How to Ease the Fears
One of the biggest ways to ease these fears is to demonstrate the benefits and value that companies can receive by bringing social into the enterprise. Admittedly ROI is very hard to measure for social tools, so anecdotal stories may carry more weight here.
Case in point, as a new employee at a firm with over 5,000 employees, I had no idea where to go when I was looking for people who possessed a certain industry expertise, so I posted a simple question on Yammer. I quickly got about a half dozen responses and was able to find someone who could help me with my project. That would not have been possible without our Yammer network.
Moneypenny pointed out several other intangible benefits that companies can receive by adopting social networking technologies. These include creating a culture of transparency and constant improvement, decentralizing decision making to the people closest to the problem, alignment of employees’ higher level motivations and employee engagement.
The opposite of transparency is email. “Email is the ultimate personal silo,” says Moneypenny. It is very hard to extract or glean any meaningful information out of it, or to preserve conversations. Social tools can provide better findability of content, help to locate expertise and share knowledge. And if you’ve implemented it right, you can even experience serendipity, which are “those happy accidents that come from connecting people or ideas or resources.”
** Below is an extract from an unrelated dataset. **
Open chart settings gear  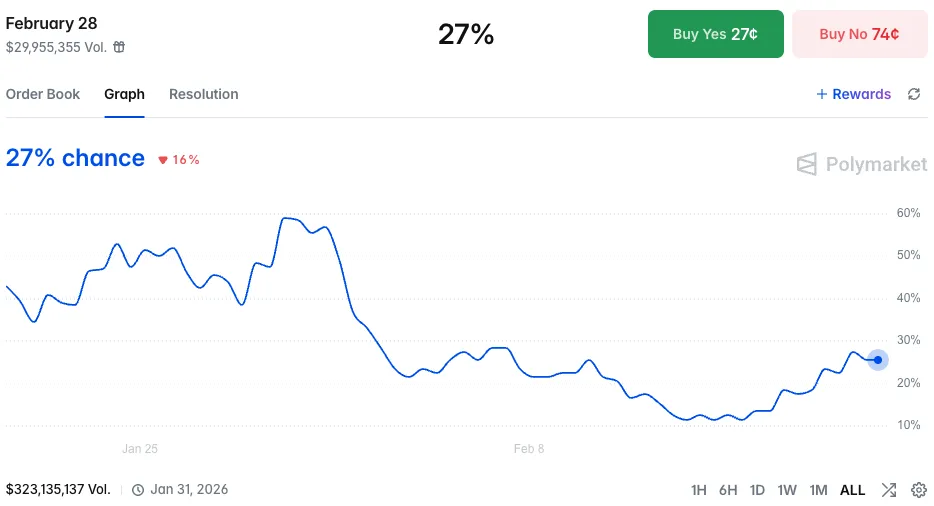point(919,490)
Organizations used to have many of the same concerns when email first came out that we now have about social media. It’s only a matter of time before all companies will adopt some type of social tools or features. As the Millennial generation takes over the workforce, they will surely incorporate the only way they've ever known how to collaborate.
Having said that, however, it’s important to realize that social may not be for every company at the present time. A lot of it depends on the culture of the company. Both the executives and employees need to be completely on board, and it cannot be forced on either of them. And as with all technologies, it must provide business value to the organization.